As Masters of Scale's founding host and AI expert Reid Hoffman says, AI should always be used to amplify our humanity – not replace it. With these three strategies, you can use AI to scale and optimize your business, while ensuring the human minds that define your brand stay at the forefront.
1. Build a bridge between humans and AI.
For some, the AI revolution is a little anxiety-inducing. What exactly will happen to our humanity as these machines get more advanced?
The Director of the Intelligent Systems Research Lab at Intel, Lama Nachman, spoke recently at a live Masters of Scale event and reminded the audience that AI isn't a zero-sum game. "If we build AI systems in ways that can support and amplify human capability," she told host Jeff Berman, "then in some sense, that capability is helping [humans] continue to evolve."
During the same event, Scale AI co-founder Alexandr Wang said he feels that, for knowledge workers, "60% of the job is relatively rote [and] fundamentally does not actually require all of their training and brilliance and capabilities."
Like many business leaders, Alexandr believes AI systems can help cover that 60% zone. "Coding assistants and copilots do all the boilerplate code," he said. "Or the legal assistants help you draft the entire document but all the important legal decision-making is still left to the lawyer."
AI can't replace the critical thinking skills that make you human. As a leader, you must build a bridge between the capabilities of the tech and untapped skills of the humans using it, meeting your employees where they are and elevating their capabilities.
2. Let AI generate ideas. Then, forge a solution.
There's nothing worse than staring at a blank business plan and having no idea where to start. That's a great place for AI to step in and help.
A simple prompt can generate ideas for new untapped audiences, innovative approaches to scaling production, and provocative industry disruptions. And these ideas will populate in a fraction of the time it takes you to ideate with your team.
Elan Lee, co-founder and CEO of the beloved table-top game company Exploding Kittens, told the Masters of Scale audience he uses AI exactly this way when developing new games: "[I tell the AI] I need three sentences where when you're done reading them — here are the emotions you feel.

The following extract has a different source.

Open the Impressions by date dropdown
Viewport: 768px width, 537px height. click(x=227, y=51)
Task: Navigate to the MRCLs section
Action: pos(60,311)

And here's a title. And what kind of artwork does this evoke?"
But Elan knows these ideas have to be shaped and fleshed out by a human game designer. In a recent Masters of Scale Strategy Session event, he elaborated on this idea – comparing AI to "a research buddy," and noting that "it's not ever going to give me the right answer. It's going to help me focus my thinking."
Think of AI-generated ideas as the spark. They need to be developed, nurtured, and honed by human hands in order to become the fire that fuels your company's next big move.
3. Integrate AI through culture
You can have the best strategy for integrating AI into your business, but if it's missing from your office culture, that strategy won't go anywhere. As the saying goes, culture eats strategy for breakfast.
To really change how your company uses AI, you need to lead the change through culture.
When it comes to reshaping culture, Uber's CEO Dara Khosrowshahi suggests crowdsourcing from the bottom up. During the inaugural Masters of Scale Summit, Dara described overseeing Uber's remarkable cultural turnaround. He began taking in suggestions and opinions from every employee before remembering, "you've got to put your own stamp on the organization."
This same tactic is useful for AI adoption. Solicit grassroots thoughts from your employees and then put your own stamp on the integration. Start a conversation wherever your work culture flourishes: Slack, in the office, or at conferences.
Like culture, AI isn't static. It evolves. How we talk about it should evolve, too. As Summit participant and Hubspot co-founder Dharmesh Shah said of company culture, "we're trying to constantly move it...making 1,000 incremental steps towards something better." When AI and culture grow together, the bond between human and tech becomes stronger.
At the end of the day, AI-powered tools are just that — tools. They need humans to wield them responsibly and effectively. As this technology gets better and better, your business will grow and grow. Just remember to stay human along the way.